**Excerpt to read:**
To enhance my participation a bit, I’m going to donate a percentage of profits from the sale of The Quality of Effort and The Quality of Effort Workbook to the ALS Association for all sales through the end of September, 2014 as follows:

30% of profits from sales of both books purchased directly through the publisher’s e-stores (click on titles above or here for the book and here for the workbook).

The books are also available on Amazon, but the the publisher’s e-store pays a higher per-book royalty–so the 30% will be higher as well.

 

If you’d like multiple copies (5 or more) of either book for your organization or team, email me at rmarra@paradoxedge.com and I will give you a discount code. Same 30% donation applies.

I’d also like to acknowledge some friends, classmates and former students who set the example in the last few weeks: Gary Greenhill, Tim Holland and Tom Hanney (Sacred Heart High School, class of ’80), Tom Lyons (SHHS, ’81), Mark Maggiola (SHHS, ’75), and my classmates, Bunny Santullo—sorry for the “Smith” in the video, and Rose DeVito Nedwick, whom I forgot to mention in the video (SHHS, ’72), Mike Bardunias (Iona College), Chris Rogers (Salpointe Catholic via Cardinal Spellman in da Bronx), Steve Butala (Rich’s and my classmate at St. Anthony’s), and Michael Brant DeMaria (composer and musician extraordinaire).

What’s Love Got to Do With It?

“The Quality of Effort,” as it applies to sports and to the rest of our lives beyond the “arena,” ultimately comes down to living an aware life in love. Yikes, some readers might say. What’s love got to do with it?

Three perspectives on love, among others, have informed me over the years:

  • Love is a wholehearted ‘yes’ to belonging. – Br. David Steindl-Rast
  • Love is the will to extend oneself for the purpose of nurturing one’s own or another’s spiritual growth. – M. Scott Peck
  • Love is the absence of fear.A Course in Miracles

Briefly, imagine moving through your day each day with a wholehearted ‘yes’ to belonging, first to and with yourself–fully and unconditionally loving yourself with kindness and compassion amid all your beauty, blemishes, dreams, desires, regrets and judgments–all of you.  Then imagine that same wholehearted yes to belonging to and with your family, your friends, your colleagues at work, your student-athletes, your opponents, strangers on the street…and take that as far as you can. Where do you draw the line for belonging?

**Stored data:**
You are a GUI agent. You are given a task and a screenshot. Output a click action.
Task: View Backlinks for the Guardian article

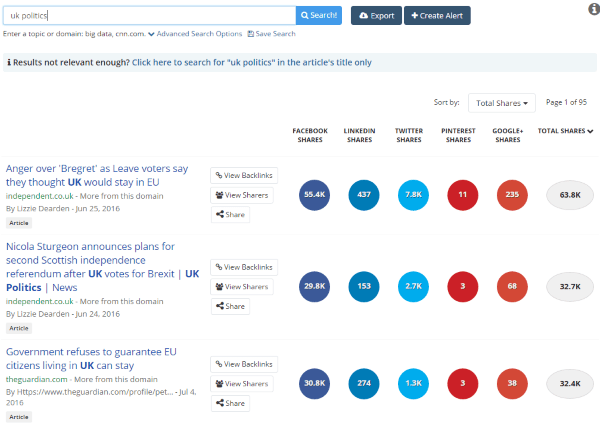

**Problem statement:** In the excerpt about The Quality of Effort, list each source credited for a perspective on love.

**Response below:**
- Br. David Steindl-Rast
- M. Scott Peck
- A Course in Miracles